Pemimpin Muslim India: Suatu Saat Perempuan Berhijab akan Jadi PM India

Suatu hari nanti seorang perempuan berhijab akan menjadi perdana menteri India.

EPA-EFE/SHAHZAIB AKBER
Mahasiswa dari Universitas Karachi meneriakkan slogan-slogan menentang India setelah seorang gadis Muslim di negara bagian Karnataka ditolak masuk ke perguruan tinggi karena menentang larangan hijab negara bagian, di Karachi, Pakistan, 14 Februari 2022.
Rep: Umar Mukhtar Red: Agung Sasongko

REPUBLIKA.CO.ID, KARNATAKA -- Muslimah yang mengenakan jilbab dilarang memasuki ruang kelas di perguruan tinggi pra-universitas di negara bagian Karnataka India pada Januari lalu. Sejak itu, ada kontroversi yang membayangi masalah ini.

Baca Juga


Di tengah kontroversi yang besar terhadap Muslimah yang mengenakan jilbab di perguruan tinggi pra-universitas di negara bagian Karnataka, India, pemimpin Muslim terkemuka sekaligus kepala Majlis-E-Ittehadul Muslimeen (AIMIM) Seluruh India, Asaduddin Owaisi menegaskan, suatu hari nanti seorang perempuan berhijab akan menjadi perdana menteri India.

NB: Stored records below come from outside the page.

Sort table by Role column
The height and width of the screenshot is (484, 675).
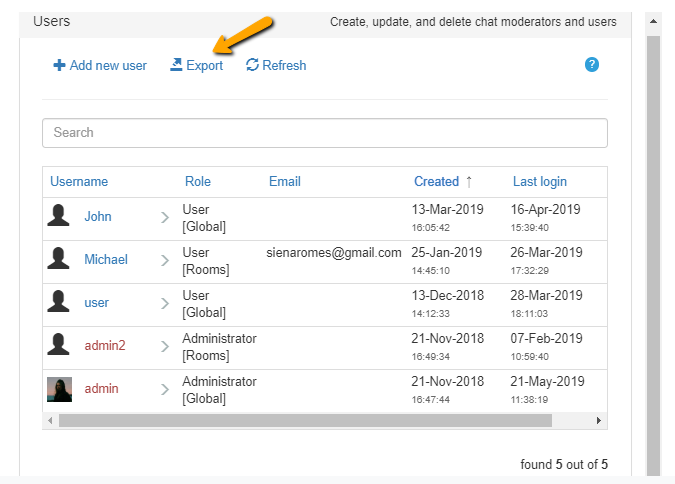198,182
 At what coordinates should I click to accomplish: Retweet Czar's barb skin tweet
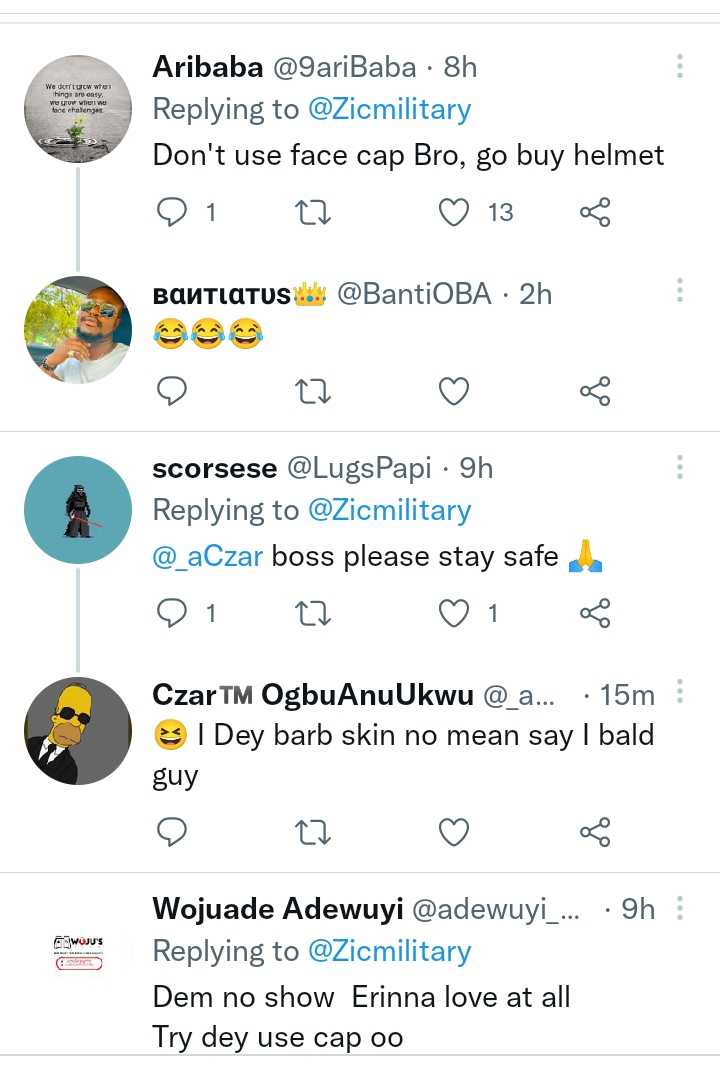point(315,831)
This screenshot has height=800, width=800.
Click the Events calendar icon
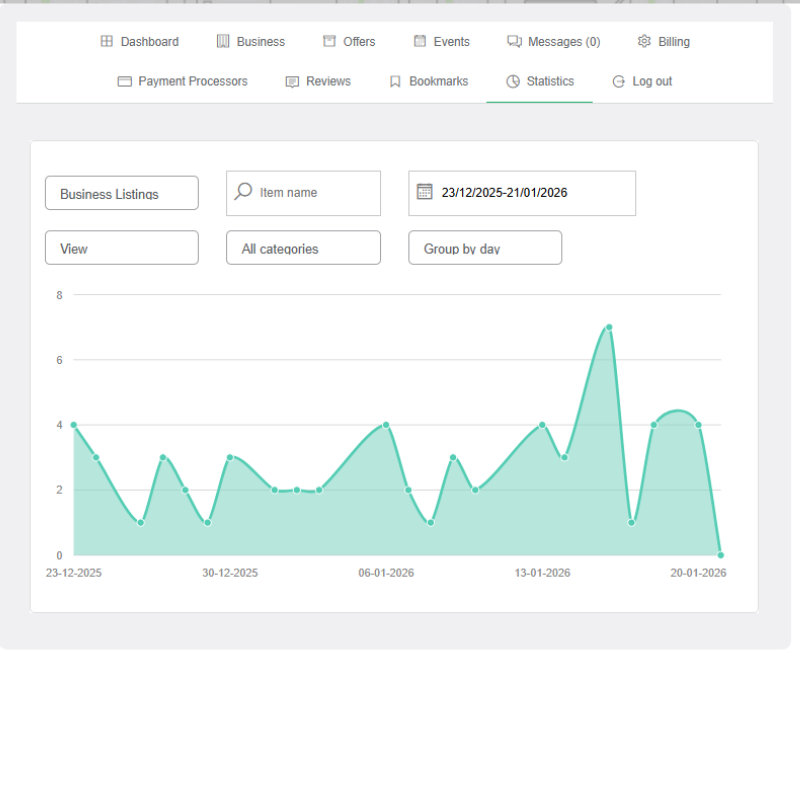(420, 42)
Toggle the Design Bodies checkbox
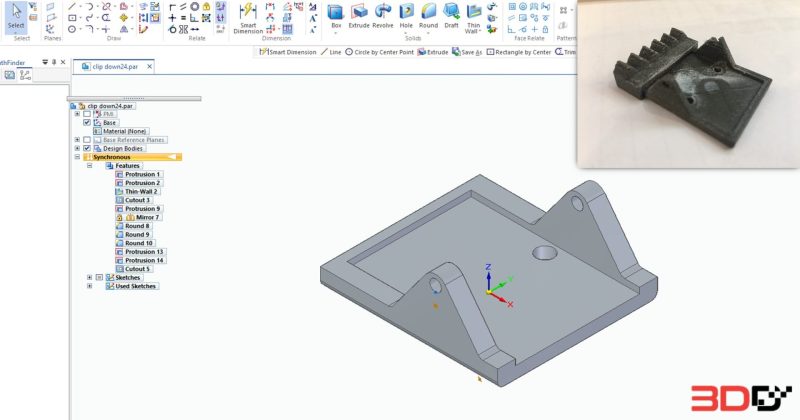Image resolution: width=800 pixels, height=420 pixels. point(87,149)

Hal itu dia sampaikan dalam rapat umum pada Ahad (13/2/2022) lalu. "Jika seorang gadis memutuskan untuk mengenakan jilbab dan meminta orang tuanya untuk melakukannya dan ketika orang tuanya mengizinkannya untuk memakainya, siapa yang dapat menghentikannya untuk memakainya? Kami akan melihatnya, insya Allah," kata dia dikutip dari Sputnik News, Rabu (16/2/2022).

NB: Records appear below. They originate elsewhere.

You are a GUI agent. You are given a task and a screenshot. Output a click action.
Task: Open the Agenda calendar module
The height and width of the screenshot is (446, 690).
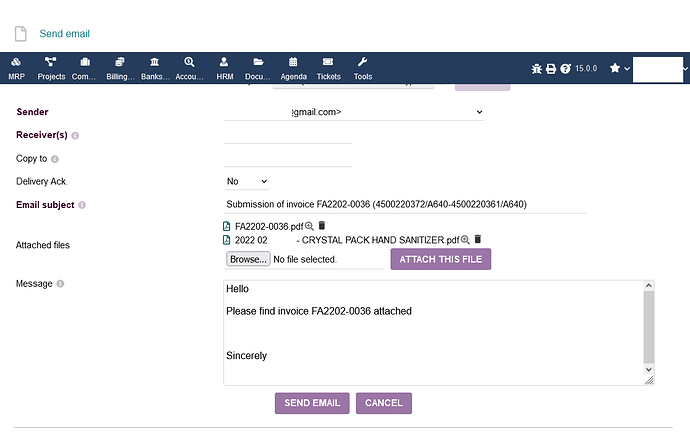[293, 67]
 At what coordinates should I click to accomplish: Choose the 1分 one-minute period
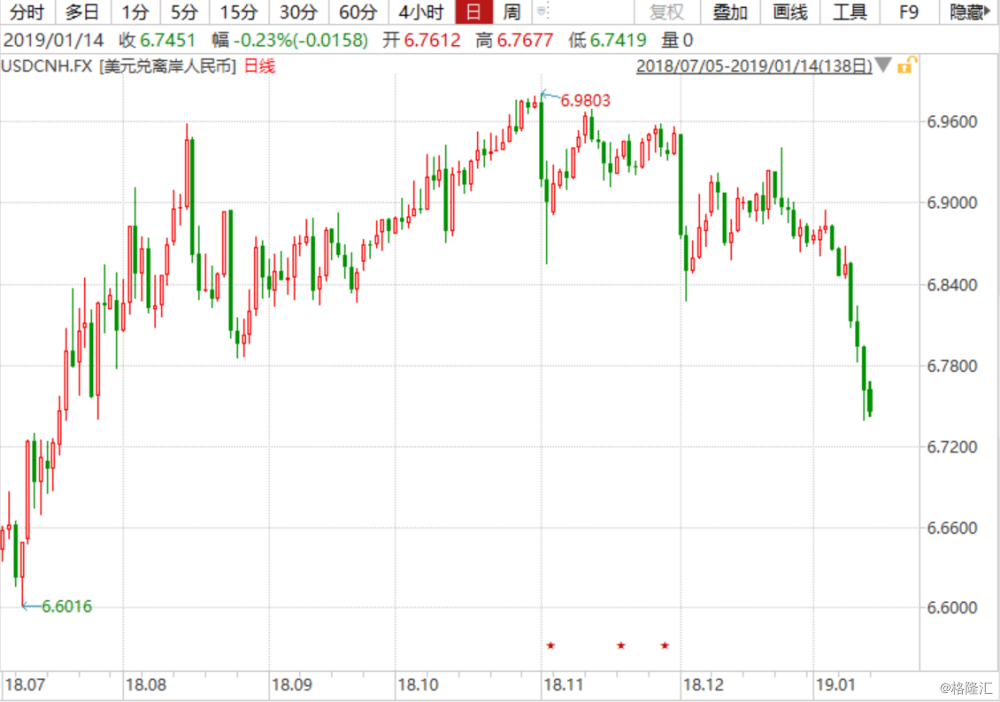tap(135, 13)
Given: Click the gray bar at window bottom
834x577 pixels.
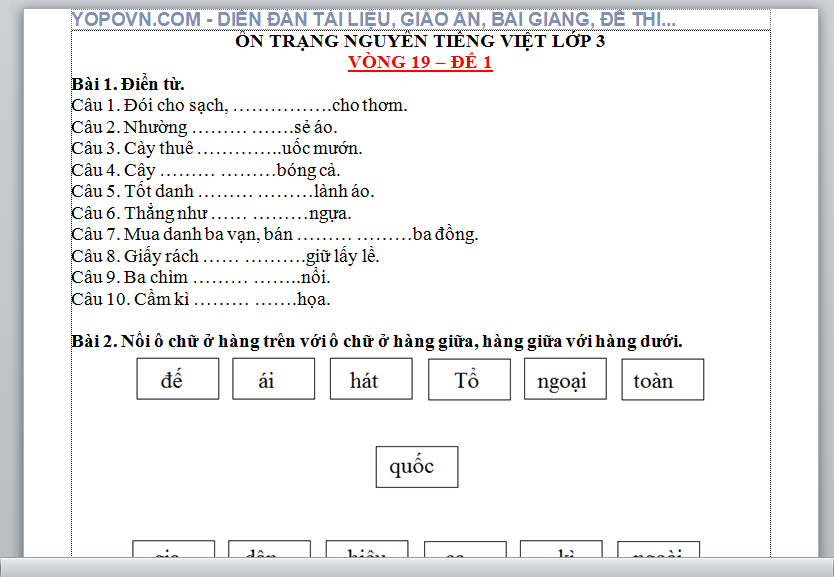Looking at the screenshot, I should click(417, 567).
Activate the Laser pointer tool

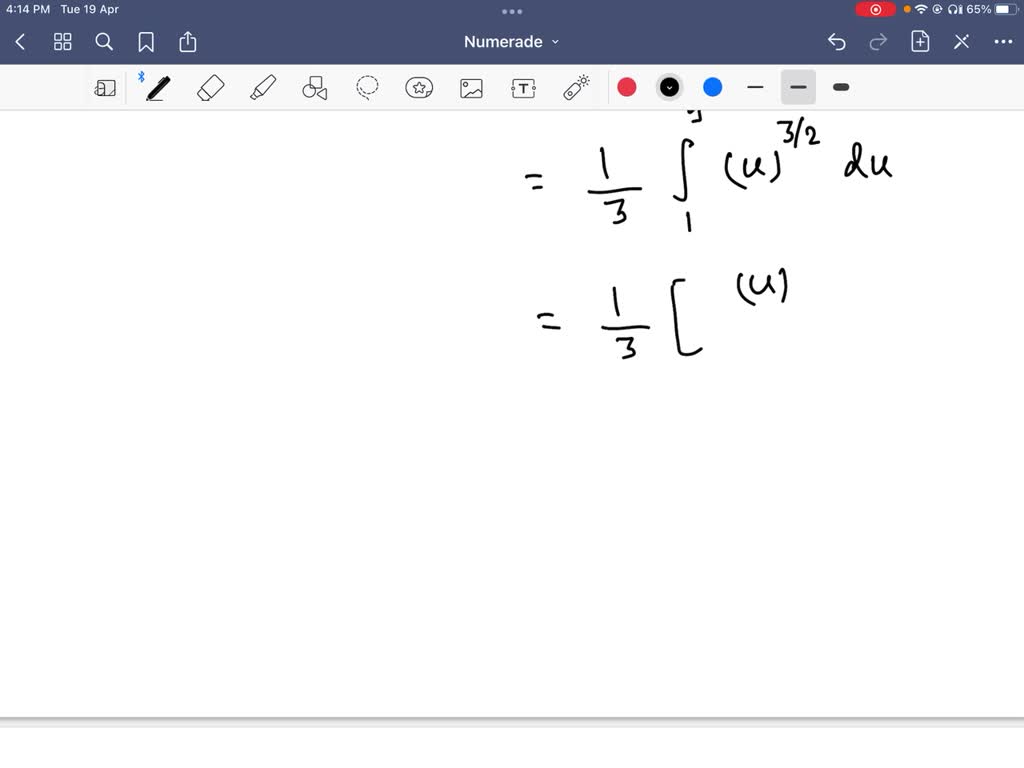(x=575, y=87)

"Gadis-gadis akan mengenakan jilbab, akan memakai niqab (cadar) dan pergi ke perguruan tinggi dan menjadi dokter, kolektor, SDM (hakim sub-divisi) dan pengusaha," tambah Owaisi dalam bahasa Hindi ketika anggota parlemen itu mengunggah video dari rapat umum pada akun Twitter-nya.

"Kalian semua, ingatlah. Mungkin ketika saya tidak hidup, seorang gadis berhijab akan menjadi perdana menteri negara ini suatu hari nanti," tambah Owaisi.

 

 

Perselisihan jilbab dimulai di Karnataka pada Januari kemarin, yaitu ketika beberapa mahasiswa Muslim di sebuah perguruan tinggi negeri di distrik Udupi, yang menghadiri kelas-kelas jilbab, diminta untuk meninggalkan kampus.

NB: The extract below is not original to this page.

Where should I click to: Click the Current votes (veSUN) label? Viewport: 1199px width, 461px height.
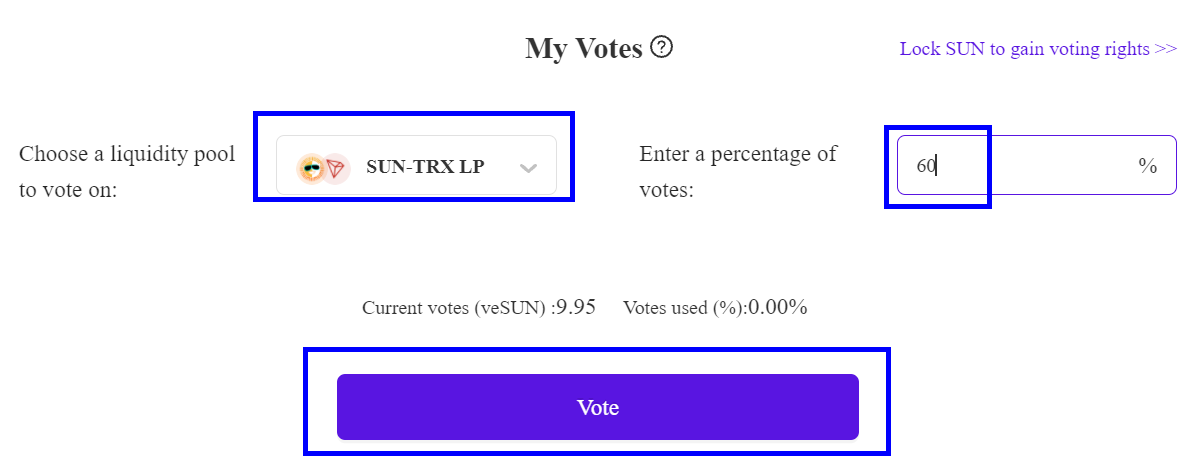455,308
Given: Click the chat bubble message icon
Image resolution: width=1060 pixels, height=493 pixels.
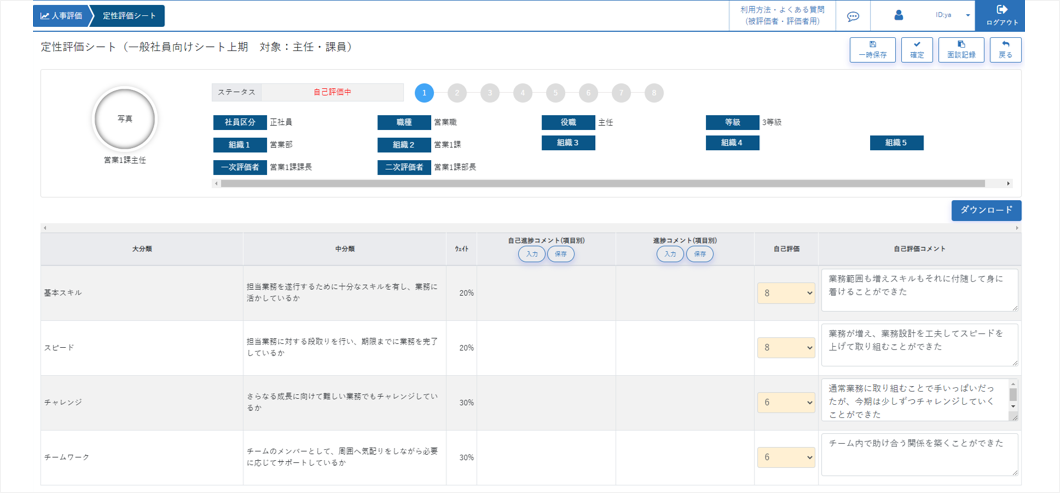Looking at the screenshot, I should (853, 16).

Para mahasiswa Muslim mulai memprotes tindakan tersebut dan menyebar ke bagian lain negara bagian, dan negara. Setelah demonstrasi, siswa Hindu juga mulai mengenakan selendang safron sebagai tanda protes terhadap teman sekelas mereka yang berhijab.

Dengan protes yang berubah menjadi kekerasan di beberapa tempat awal pekan ini, pemerintah negara bagian pada 8 Februari lalu mengumumkan hari libur penutupan tiga hari untuk institusi tersebut.

 

Namun, sekolah untuk siswa hingga kelas 10 dibuka kembali mulai Senin, 14 Februari, sementara perguruan tinggi akan tetap ditutup hingga 16 Februari. Peraih Nobel Malala Yousafzai dan pesepakbola Prancis Paul Pogba juga berbicara untuk mendukung siswa Muslim yang ditolak masuk ke sekolah pra-universitas karena mengenakan jilbab.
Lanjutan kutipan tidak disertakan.